1.3 Back to generating the abstract view

Click on the top level design you would like to extract (e.g. array_2Kb), then click Flow -> Pins... (or use the "Pins" button). In the pop-up window, click Run. This step is to extract the location, shape, size and layer information of the pins, and will create an "abstract.pin" view in the library.

This may result in some warnings in the log window; it's ok to ignore the warnings after you read them.

Then click Flow -> Extract... (or use the "Extract" button). In the Signal tab, enable "Extract signal nets"; in the Power tab, enable "Extract power nets". By enabling these two options, Abstract will extract the metals and vias that are directly connected to the signal/power pins, and consider them as EXTENSIONs of the pins. This provides the Place & Route tools with more flexibility: rather than routing to the tiny pin, connecting to any part of the pin extension will be a successful pin routing. However, if some of your pin extensions occupy too much area and are too complex in shape, Abstract will complain about that as an error and exit without finishing the extraction. For example, the VDD and GND in the top level array_2Kb module can not be fully extracted, so I disabled "Extract power nets". It's ok to not use these two options as the Place & Route tools are still able to route to the extracted pins, it is just harder for them.

Leave other options unchanged, click Run. This step will create an "abstract.ext" view in the library.

Then click Flow -> Abstract... (or use the "Abstract" button) In the Adjust tab, disable "Create boundary pins" for both signal nets and power nets. These two options would make routable pins at the boundary of the block, and make pin extensions inside the block invisible to P&R tools. This would make the memory area a complete “keep out” zone. By not checking these boxes you are telling the P&R tools that if they can find a way into/over the cell and then connect to the pins inside the cell.

In the Blockage tab, change the "Blockage" option of all layers from "Cover" to "Detailed". Again, this says that the P&R tool should actually look at the detailed metal layout to see how to route to the pins. Leave other options as they are, click OK.

And now the Abstract window should look like:

As the verify step is optional (you can try it), we can now export LEF file.

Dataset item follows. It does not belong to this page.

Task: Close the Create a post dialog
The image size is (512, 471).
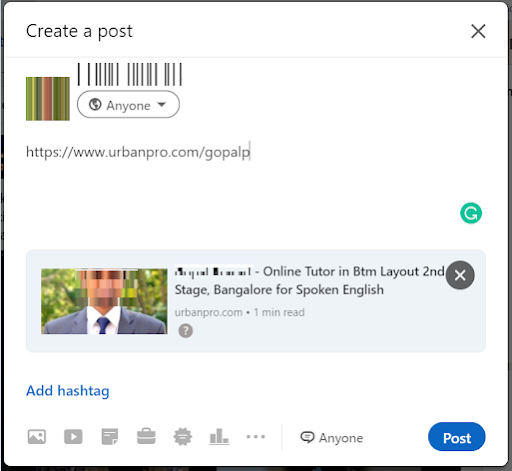Action: [x=478, y=31]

Click File -> Export -> LEF..., give the name of the LEF file, change "LEF Version" to 5.5, and make sure "Export Tech LEF Data" is disabled. Because our block was created and extracted with the same technology as the standard cell library, our LEF file is good enough to contain only the data of our custom block, as the tech LEF data is included in the LEF file of the cell library.

Now we get the LEF file for our custom block. It will be included together with the standard cell library LEF file when we use this block for Place & Route.

1.4 Alternative approaches

There is also an alternative, non-GDS-based method to get LEF file. The abstract generator tool is actually integrated with virtuoso. You can launch it in two places: 1) in the layout window of the design going to be extracted, click Tools -> Abstract Generation... 2) in CIW, click Tools -> Abstract Generator... It is pretty much the same as the standalone abstract generator, and you don't need to create a new tech lib as no GDS will be imported. After abstraction, in CIW click File -> Export -> LEF... to generate LEF file. The standalone abstract generator also works directly on your design library without a GDS file.

2. Preparing .lib, .db and Verilog files

During standard cell library creation, the cells are "calibrated" by EDA tools and the .lib and Verilog files are then converted from the calibration result. Cause our SRAM block is not possible to go through this procedure, I took one .lib file created by a memory compiler and modified block and signal names according to our block. The .lib file is then compiled into .db file using Library Compiler:

> lc_shell

lc_shell> read_lib array_2Kb.lib

lc_shell> write_lib array_2Kb

lc_shell> exit

As the function of this SRAM block is very typical, I hand-wrote a verilog file to describe its behavior. As the timing is already known from HSPICE simulation, I also added simple delay information of the read access to the verilog file.